Thinking of buying a home or property in Middle Tennessee but have some pressing questions first? We've got answers! Take a look at some of the most frequent questions we hear from homebuyers in Middle Tennessee... and get the answers you've been looking for.
Not seeing your questions here or ready to get started buying? Contact me today!
Where should I start the process?
Your finances are a good place to start! Tracking your spending, setting a budget, and making regular deposits into a savings account are all great ways to start figuring out how much you might be able to afford to pay for a new home.
Once you get an idea of your budget, you'll probably want to start talking to lenders—you may want to ask for some recommendations—to get an even better idea of how much you'll be able to afford.
Should I get preapproved?
Absolutely! Getting preapproved sounds like it might be an involved process, but it's actually pretty simple and straightforward, and doesn't obligate you to work with any one lender. Getting preapproved is usually as easy as sending a lender a couple of financial documents so they can learn more about your income, assets, and credit. Once they've reviewed this information, they'll let you know exactly how much their bank is willing to lend you—and what that cost might look like per month.
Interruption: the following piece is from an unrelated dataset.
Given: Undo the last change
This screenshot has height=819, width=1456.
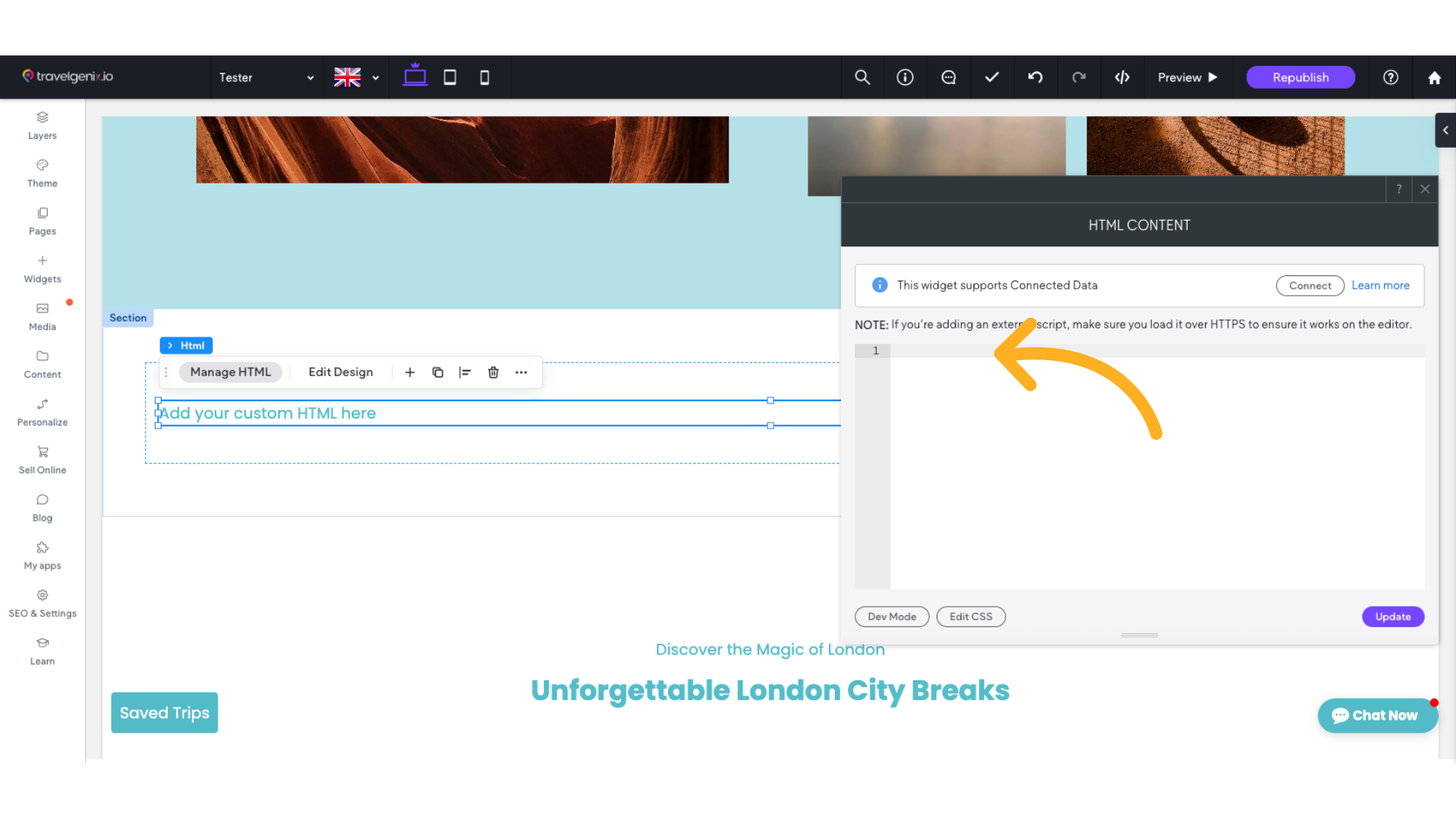Looking at the screenshot, I should 1035,77.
As you might imagine, getting preapproved is pretty useful for determining that you can be approved for a loan, how much you can be approved for, and what that might cost you per month.
Should I use a real estate agent?
Again, yes! The benefits of working with a real estate agent are pretty numerous—from getting lender recommendations to signing the closing paperwork. Along the way, your agent can help you with things like: finding the perfect location and neighborhood; determining if a home is overpriced; making a competitive offer; negotiating with the seller to ensure you get the best deal; navigating the inspection, appraisal, and escrow process; and yes, signing all that pesky closing paperwork.
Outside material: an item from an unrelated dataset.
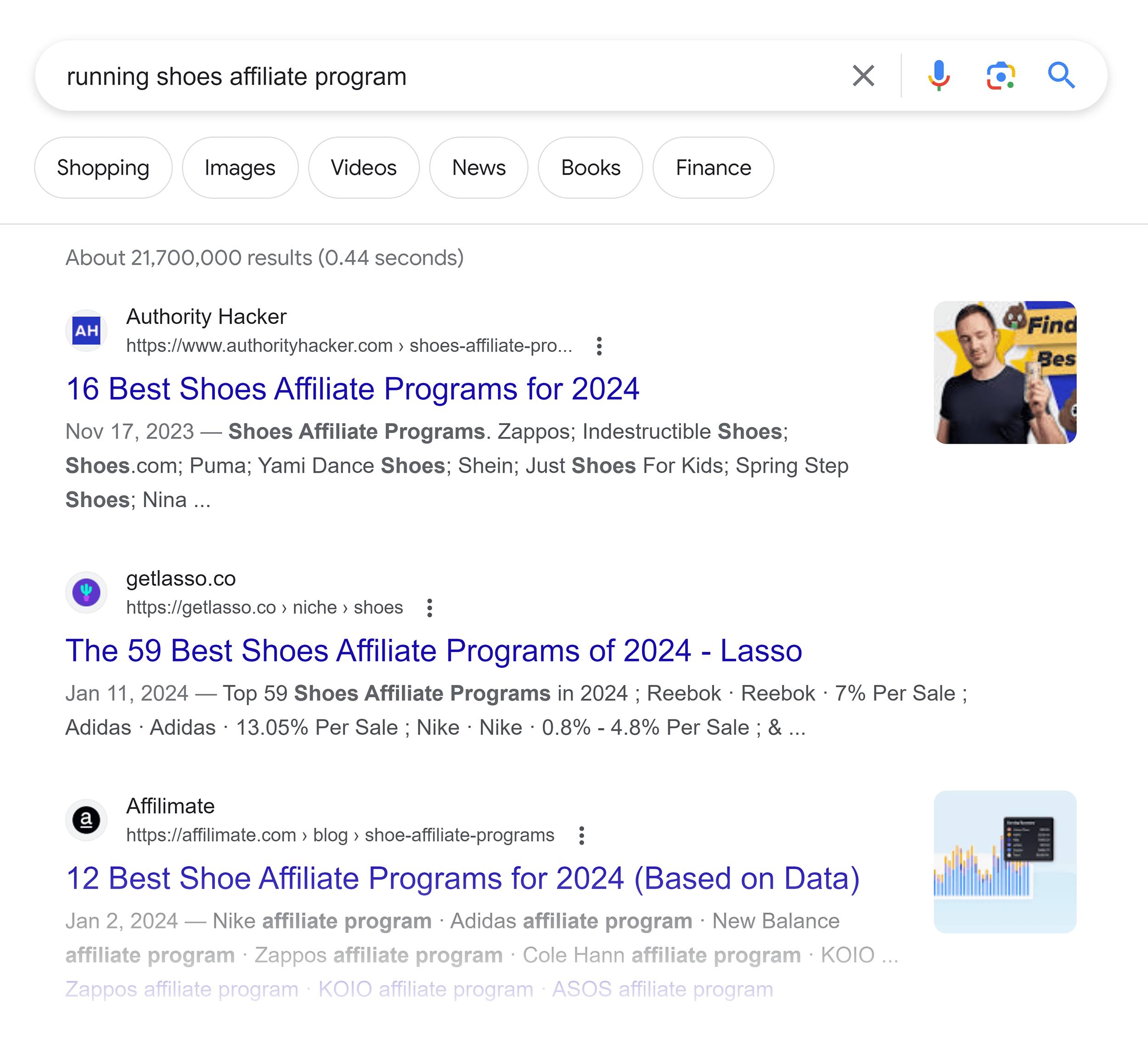
Task: Open Google Lens image search
Action: coord(1002,76)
Bonus: As a buyer, you likely won't pay for your agent—that's typically the seller's cost. So... the better question is, why wouldn't you use an agent?
How do I know what to look for in a home?
This is up to you! However, it's important to take time to really prioritize your needs... and separate them from your wants. Too many buyers get caught up in fancy features and extra amenities—like granite counters or luxurious master bathrooms—and end up overlooking the things they really need in a home, like a certain number of bedrooms or type of property. Before you start searching for a home, make a list of features you absolutely need, as well as some features you strongly want to have, and some features you'd like to have. When choosing homes to tour, first make sure it checks off all of your needs... then worry about wants and would-be-nices.
What if I have bad credit or no down payment?
Actually, you might have more options than you think. Nowadays, there are hundreds of loan options out there, each targeted to a unique buyer and situation. Depending on your occupation, income, location, and more, you might qualify for a government loan or other specialty loan designed specifically for helping lower income buyers, buyers with little to no down payment, or buyers with less-than-ideal credit. Want to find out what you qualify for? It's always best to ask a lender!
What will I have to pay up front?
There are a few upfront costs associated with buying a home. The biggest is usually (though not always) the down payment. Depending on the type of loan you use, this might be anywhere from about 3% to 20%. You'll also have some closing costs to pay along with your down payment. These are typically pretty low for buyers (around a few thousand dollars) and consist of various fees, charges, taxes, and prorations. Your lender can give you an estimate of what these will cost when you get prequalified and an exact amount before you close.
What monthly costs will I pay?
As you might've guessed, buying a home is more than the down payment, and it's more than your monthly mortgage payments. In fact, your mortgage payment itself is divided into four different parts! First, there's the principal—that's the amount you borrowed that you're paying back. Then, there's interest on the money borrowed. Next, there are taxes—those are your annual city and state property taxes, divided into monthly payments and bundled in with your mortgage. And lastly, there's insurance—and that's your homeowner's insurance that protects you financially against damages to your home. These four costs are often abbreviated as "PITI".
Besides your monthly payments, you'll also pay for a variety of utilities, plus regular maintenance on things like your lawn, gutters and roof, siding, and more. Additionally, depending on your neighborhood, you might also pay a homeowner's association fee.